▶ [STATED GOAL] Please copy out the lines from the one with "How do I perform: Toggle" to the one with "Action: [x=78, y=73]", both included, exactly as they appear below.

(Item-finding records)
--- --- ---

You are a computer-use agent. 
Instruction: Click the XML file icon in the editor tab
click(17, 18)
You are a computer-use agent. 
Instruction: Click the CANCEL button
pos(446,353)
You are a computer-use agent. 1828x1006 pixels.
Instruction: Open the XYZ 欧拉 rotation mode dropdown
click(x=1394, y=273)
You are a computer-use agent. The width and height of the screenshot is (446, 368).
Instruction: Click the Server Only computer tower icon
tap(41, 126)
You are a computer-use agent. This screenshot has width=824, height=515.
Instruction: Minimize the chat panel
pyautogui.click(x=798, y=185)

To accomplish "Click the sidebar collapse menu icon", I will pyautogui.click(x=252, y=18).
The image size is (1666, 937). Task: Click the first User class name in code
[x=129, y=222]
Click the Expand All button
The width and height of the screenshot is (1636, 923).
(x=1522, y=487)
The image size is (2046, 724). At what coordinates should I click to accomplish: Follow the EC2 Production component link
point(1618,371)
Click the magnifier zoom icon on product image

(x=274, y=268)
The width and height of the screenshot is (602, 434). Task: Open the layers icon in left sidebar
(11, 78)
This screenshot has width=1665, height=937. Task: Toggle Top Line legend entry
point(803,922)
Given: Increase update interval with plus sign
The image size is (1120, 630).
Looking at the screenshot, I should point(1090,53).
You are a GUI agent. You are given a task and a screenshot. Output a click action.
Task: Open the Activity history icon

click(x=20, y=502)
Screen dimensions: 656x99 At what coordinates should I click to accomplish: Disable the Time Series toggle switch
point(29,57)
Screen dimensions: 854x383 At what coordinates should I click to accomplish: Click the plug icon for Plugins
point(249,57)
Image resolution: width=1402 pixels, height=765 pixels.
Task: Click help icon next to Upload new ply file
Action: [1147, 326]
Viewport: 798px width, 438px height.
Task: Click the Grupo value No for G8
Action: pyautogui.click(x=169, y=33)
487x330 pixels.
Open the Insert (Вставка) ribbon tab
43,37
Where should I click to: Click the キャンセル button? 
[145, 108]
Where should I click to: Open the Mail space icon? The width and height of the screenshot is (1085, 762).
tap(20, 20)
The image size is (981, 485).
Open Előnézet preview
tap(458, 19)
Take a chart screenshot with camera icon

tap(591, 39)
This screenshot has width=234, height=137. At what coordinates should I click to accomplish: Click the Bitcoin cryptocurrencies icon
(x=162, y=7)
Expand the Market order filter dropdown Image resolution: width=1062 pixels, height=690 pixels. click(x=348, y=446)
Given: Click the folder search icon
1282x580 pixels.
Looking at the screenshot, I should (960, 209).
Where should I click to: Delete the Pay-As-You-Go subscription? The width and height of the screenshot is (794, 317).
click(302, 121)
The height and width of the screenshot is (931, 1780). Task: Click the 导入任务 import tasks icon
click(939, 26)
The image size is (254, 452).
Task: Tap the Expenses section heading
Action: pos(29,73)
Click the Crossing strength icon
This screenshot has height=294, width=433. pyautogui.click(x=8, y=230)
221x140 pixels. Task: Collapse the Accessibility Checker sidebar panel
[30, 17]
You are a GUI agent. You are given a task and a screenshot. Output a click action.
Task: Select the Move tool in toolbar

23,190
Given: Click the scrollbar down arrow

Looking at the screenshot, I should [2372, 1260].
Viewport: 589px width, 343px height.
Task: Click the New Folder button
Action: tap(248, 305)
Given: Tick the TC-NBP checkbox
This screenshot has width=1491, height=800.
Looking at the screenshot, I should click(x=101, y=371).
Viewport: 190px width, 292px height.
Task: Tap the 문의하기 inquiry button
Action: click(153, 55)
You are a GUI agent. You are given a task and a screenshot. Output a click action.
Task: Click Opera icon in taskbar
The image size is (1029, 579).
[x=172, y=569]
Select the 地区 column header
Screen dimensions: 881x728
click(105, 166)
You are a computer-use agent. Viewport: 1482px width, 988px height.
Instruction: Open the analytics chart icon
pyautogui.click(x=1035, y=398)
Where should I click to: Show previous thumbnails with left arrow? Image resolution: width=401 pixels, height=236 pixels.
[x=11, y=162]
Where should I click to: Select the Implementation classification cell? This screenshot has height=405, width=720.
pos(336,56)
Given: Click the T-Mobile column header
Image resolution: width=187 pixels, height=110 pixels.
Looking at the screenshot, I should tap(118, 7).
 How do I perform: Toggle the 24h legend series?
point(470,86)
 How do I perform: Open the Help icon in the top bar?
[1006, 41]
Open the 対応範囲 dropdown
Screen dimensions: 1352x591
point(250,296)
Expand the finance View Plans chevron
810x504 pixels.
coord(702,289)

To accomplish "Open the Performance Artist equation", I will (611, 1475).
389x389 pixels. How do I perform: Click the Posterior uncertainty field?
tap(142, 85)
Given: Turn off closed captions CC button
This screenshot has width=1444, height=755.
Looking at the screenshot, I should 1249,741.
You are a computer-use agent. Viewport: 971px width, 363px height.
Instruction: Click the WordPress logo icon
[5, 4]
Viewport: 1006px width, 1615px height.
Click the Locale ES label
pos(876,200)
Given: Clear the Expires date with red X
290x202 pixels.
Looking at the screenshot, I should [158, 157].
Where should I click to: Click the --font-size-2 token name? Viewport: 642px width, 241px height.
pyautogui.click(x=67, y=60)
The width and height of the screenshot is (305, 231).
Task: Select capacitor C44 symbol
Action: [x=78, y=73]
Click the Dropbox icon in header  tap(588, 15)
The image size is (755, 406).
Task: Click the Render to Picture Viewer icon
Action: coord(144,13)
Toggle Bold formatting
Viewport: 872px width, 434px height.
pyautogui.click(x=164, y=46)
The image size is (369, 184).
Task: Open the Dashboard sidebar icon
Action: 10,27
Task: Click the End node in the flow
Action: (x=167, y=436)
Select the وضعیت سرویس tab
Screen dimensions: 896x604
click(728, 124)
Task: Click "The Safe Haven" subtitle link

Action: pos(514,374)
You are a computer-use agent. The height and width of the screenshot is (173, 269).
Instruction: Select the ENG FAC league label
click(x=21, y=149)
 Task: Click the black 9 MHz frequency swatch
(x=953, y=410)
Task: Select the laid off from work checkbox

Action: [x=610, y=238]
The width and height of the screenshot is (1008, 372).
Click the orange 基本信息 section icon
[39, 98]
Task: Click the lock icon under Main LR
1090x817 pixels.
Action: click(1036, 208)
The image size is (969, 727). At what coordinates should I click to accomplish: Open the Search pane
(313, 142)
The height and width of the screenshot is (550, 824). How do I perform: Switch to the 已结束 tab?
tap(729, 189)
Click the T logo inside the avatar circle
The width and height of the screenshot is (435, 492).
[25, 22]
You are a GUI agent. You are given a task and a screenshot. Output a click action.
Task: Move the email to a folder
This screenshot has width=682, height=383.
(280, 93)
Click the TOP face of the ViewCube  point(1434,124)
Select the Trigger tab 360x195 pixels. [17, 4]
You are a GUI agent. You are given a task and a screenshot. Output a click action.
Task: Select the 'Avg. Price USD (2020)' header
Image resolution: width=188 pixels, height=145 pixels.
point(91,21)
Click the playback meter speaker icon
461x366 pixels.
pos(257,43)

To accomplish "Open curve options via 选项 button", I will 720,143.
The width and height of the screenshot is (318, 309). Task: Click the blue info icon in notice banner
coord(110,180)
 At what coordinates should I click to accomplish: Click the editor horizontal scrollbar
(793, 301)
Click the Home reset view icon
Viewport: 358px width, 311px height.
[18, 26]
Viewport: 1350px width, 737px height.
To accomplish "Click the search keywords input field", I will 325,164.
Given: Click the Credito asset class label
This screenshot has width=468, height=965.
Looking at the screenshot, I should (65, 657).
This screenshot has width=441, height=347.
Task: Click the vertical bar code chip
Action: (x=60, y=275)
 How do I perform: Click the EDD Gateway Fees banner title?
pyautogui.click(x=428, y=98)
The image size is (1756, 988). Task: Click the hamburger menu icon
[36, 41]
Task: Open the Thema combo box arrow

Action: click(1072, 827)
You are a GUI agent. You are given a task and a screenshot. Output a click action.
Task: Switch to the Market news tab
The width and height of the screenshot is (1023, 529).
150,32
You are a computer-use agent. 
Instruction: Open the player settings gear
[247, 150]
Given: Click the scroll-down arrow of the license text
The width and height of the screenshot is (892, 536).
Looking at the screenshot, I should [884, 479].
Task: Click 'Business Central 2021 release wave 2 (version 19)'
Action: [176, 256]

--- --- ---

▶ [WORKED SOLUTION]
 How do I perform: Toggle the 24h legend series?
point(470,86)
 How do I perform: Open the Help icon in the top bar?
[1006, 41]
Open the 対応範囲 dropdown
Screen dimensions: 1352x591
point(250,296)
Expand the finance View Plans chevron
810x504 pixels.
coord(702,289)

To accomplish "Open the Performance Artist equation", I will (611, 1475).
389x389 pixels. How do I perform: Click the Posterior uncertainty field?
tap(142, 85)
Given: Turn off closed captions CC button
This screenshot has width=1444, height=755.
Looking at the screenshot, I should 1249,741.
You are a computer-use agent. Viewport: 971px width, 363px height.
Instruction: Click the WordPress logo icon
[5, 4]
Viewport: 1006px width, 1615px height.
Click the Locale ES label
pos(876,200)
Given: Clear the Expires date with red X
290x202 pixels.
Looking at the screenshot, I should [158, 157].
Where should I click to: Click the --font-size-2 token name? Viewport: 642px width, 241px height.
pyautogui.click(x=67, y=60)
The width and height of the screenshot is (305, 231).
Task: Select capacitor C44 symbol
Action: [x=78, y=73]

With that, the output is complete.